#### GIVEN DATA:
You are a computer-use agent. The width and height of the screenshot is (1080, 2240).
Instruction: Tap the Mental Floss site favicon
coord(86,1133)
---
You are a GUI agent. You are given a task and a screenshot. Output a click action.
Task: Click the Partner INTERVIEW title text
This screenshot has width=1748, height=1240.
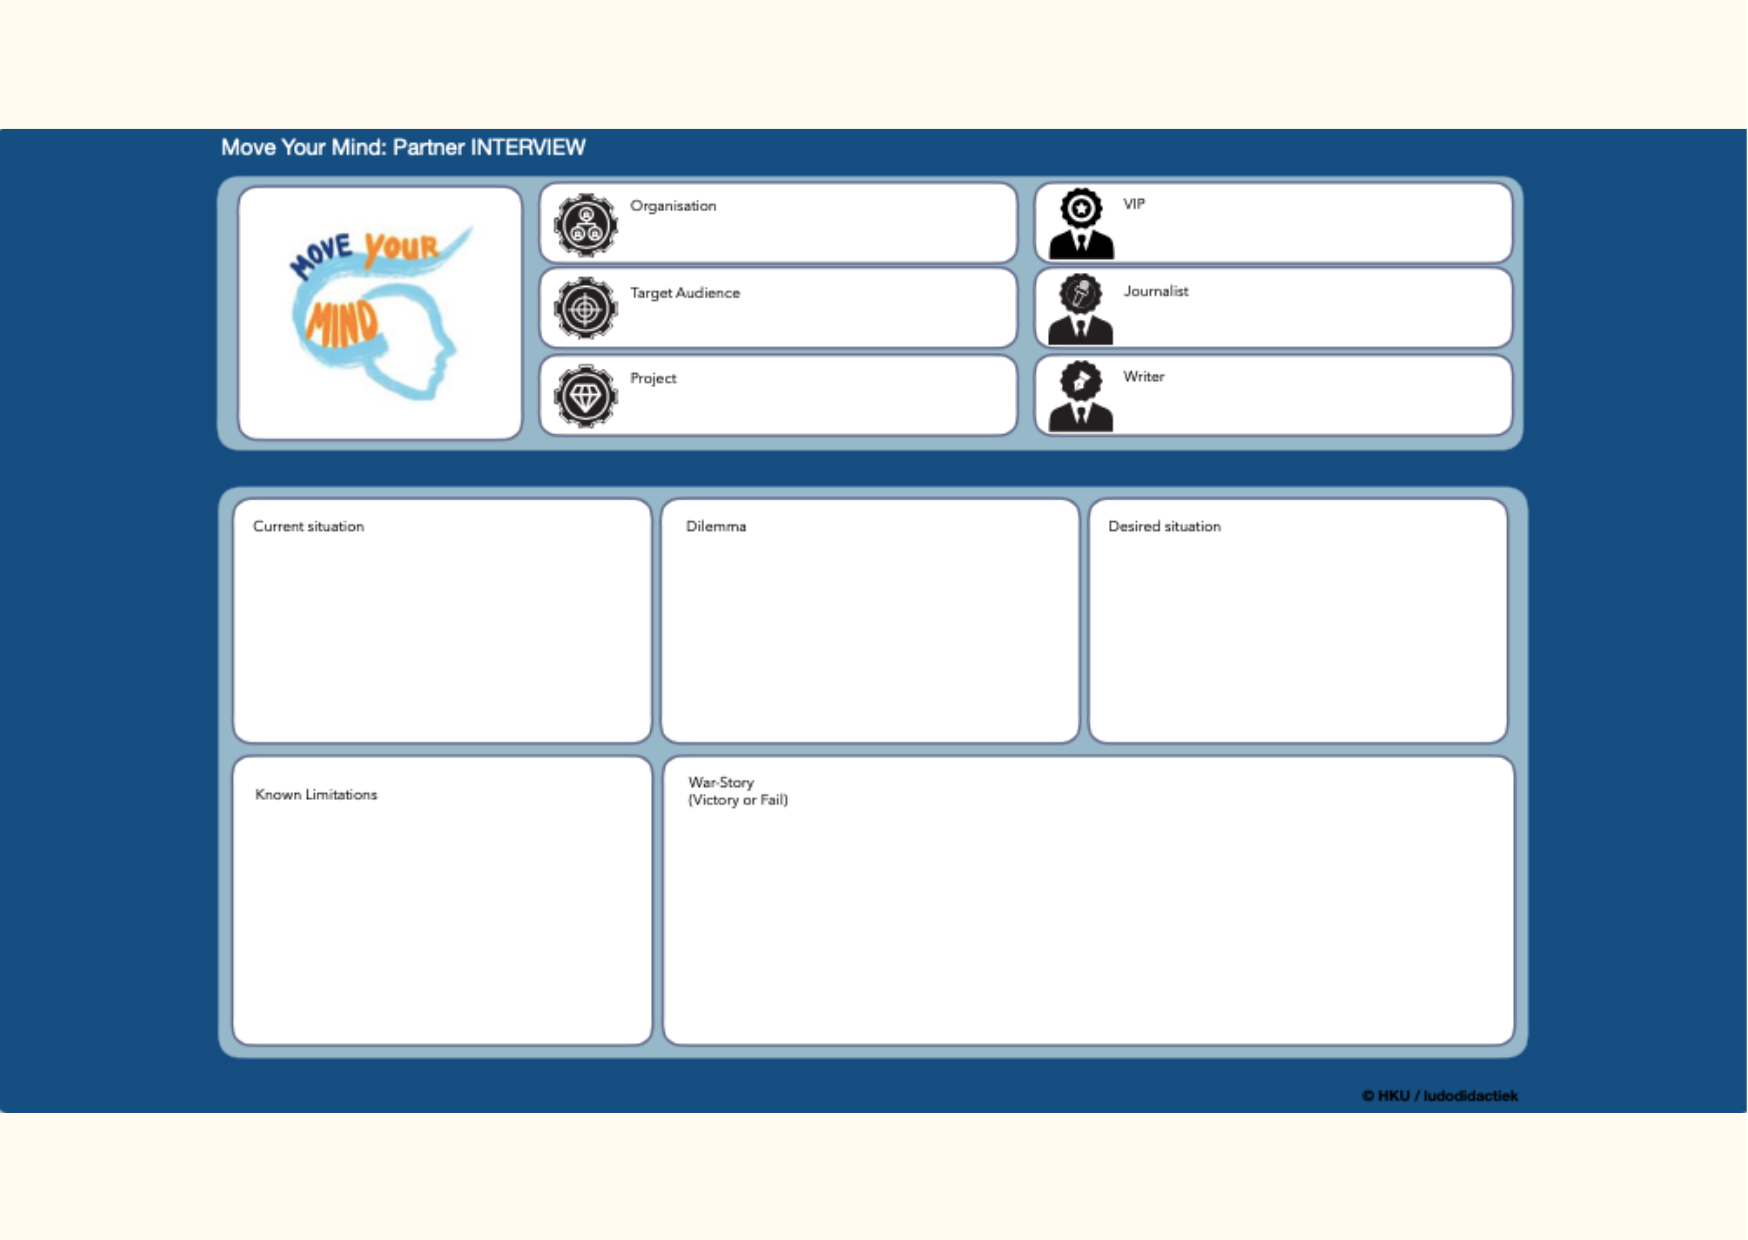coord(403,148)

#### TASK OBJECTIVE:
Copy out the lines from the one containing "You are a computer-use" through the one containing "coord(86,1133)", reproducing each character for character.

#### REPLY TO THE EXERCISE:
You are a computer-use agent. The width and height of the screenshot is (1080, 2240).
Instruction: Tap the Mental Floss site favicon
coord(86,1133)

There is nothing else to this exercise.